**Work instructions:** Switch every "Click" to "Select" in the lines below, keep all other text the same, and leave out the pictures.

________________

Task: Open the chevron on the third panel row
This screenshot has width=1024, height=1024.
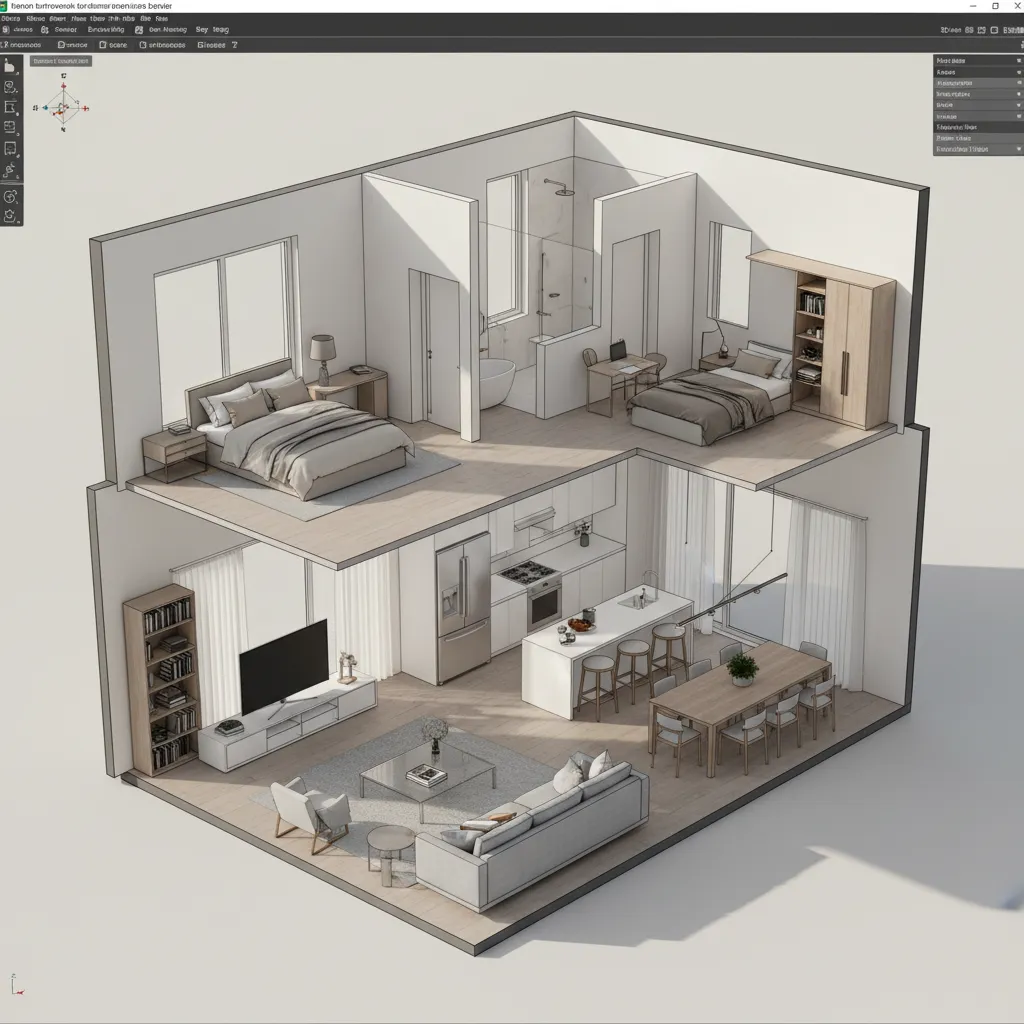Action: [1018, 83]
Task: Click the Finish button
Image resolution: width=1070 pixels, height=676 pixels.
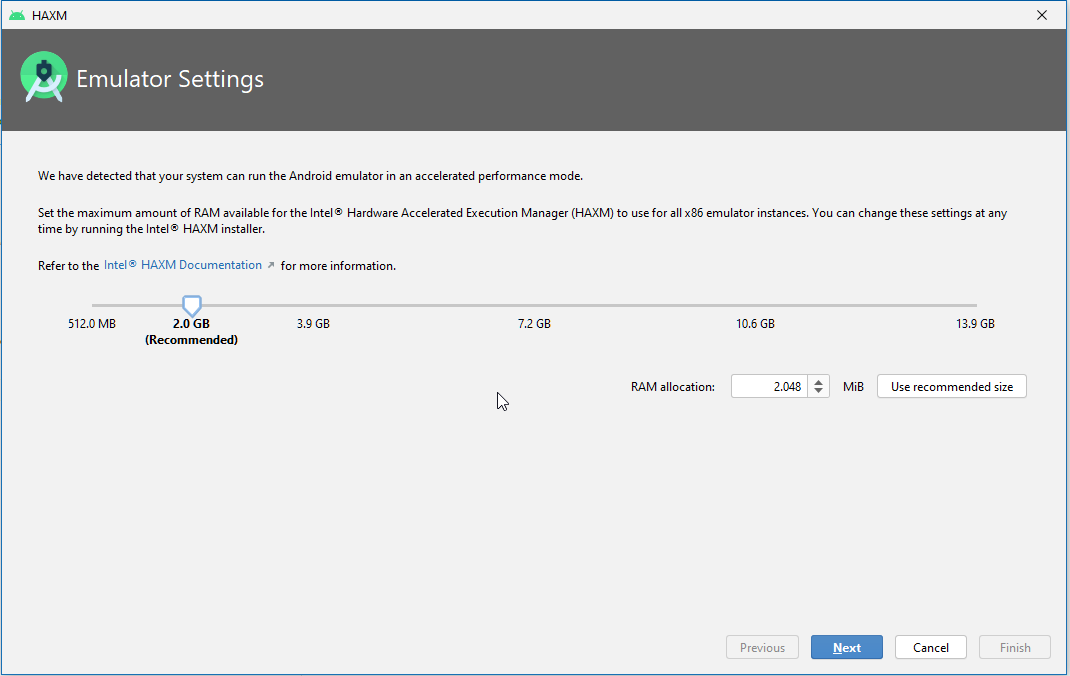Action: 1014,648
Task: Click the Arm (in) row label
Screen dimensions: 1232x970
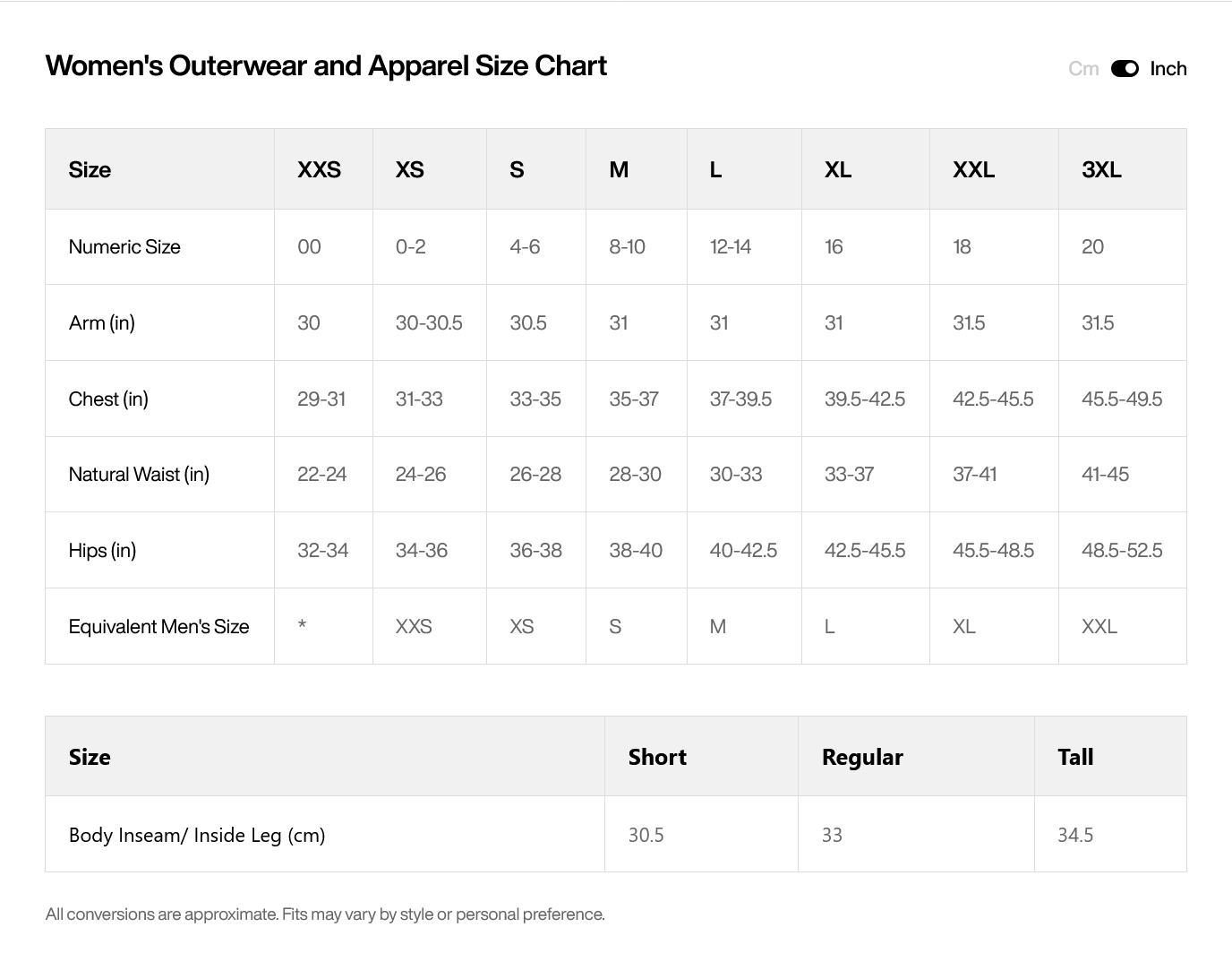Action: coord(102,323)
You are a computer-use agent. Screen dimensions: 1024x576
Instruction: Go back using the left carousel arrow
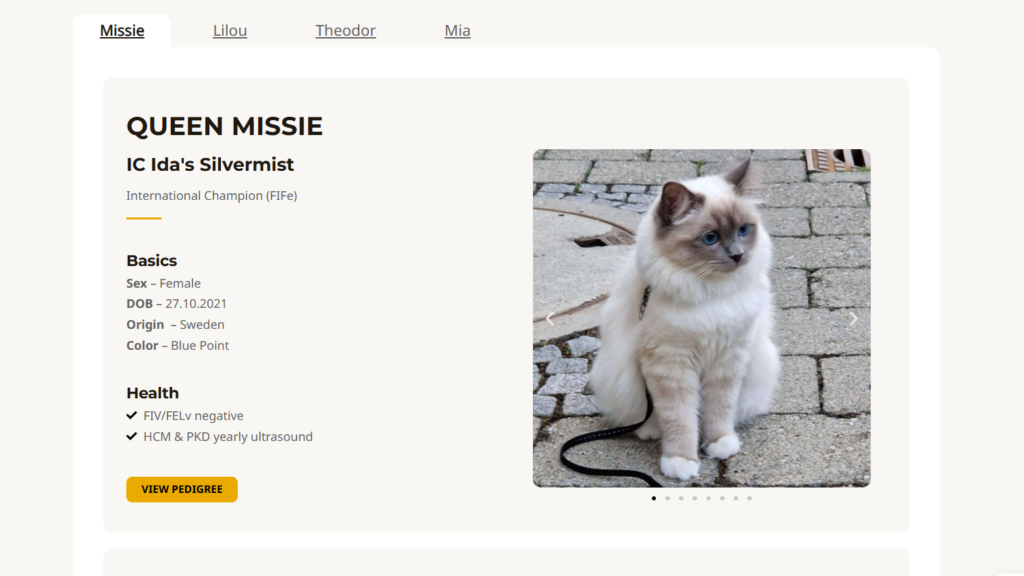[549, 317]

________________

**Result for this task:**
Task: Open the chevron on the third panel row
This screenshot has width=1024, height=1024.
Action: [1018, 83]
Task: Select the Finish button
Image resolution: width=1070 pixels, height=676 pixels.
Action: 1014,648
Task: Select the Arm (in) row label
Screen dimensions: 1232x970
Action: coord(102,323)
You are a computer-use agent. Screen dimensions: 1024x576
Instruction: Go back using the left carousel arrow
[549, 317]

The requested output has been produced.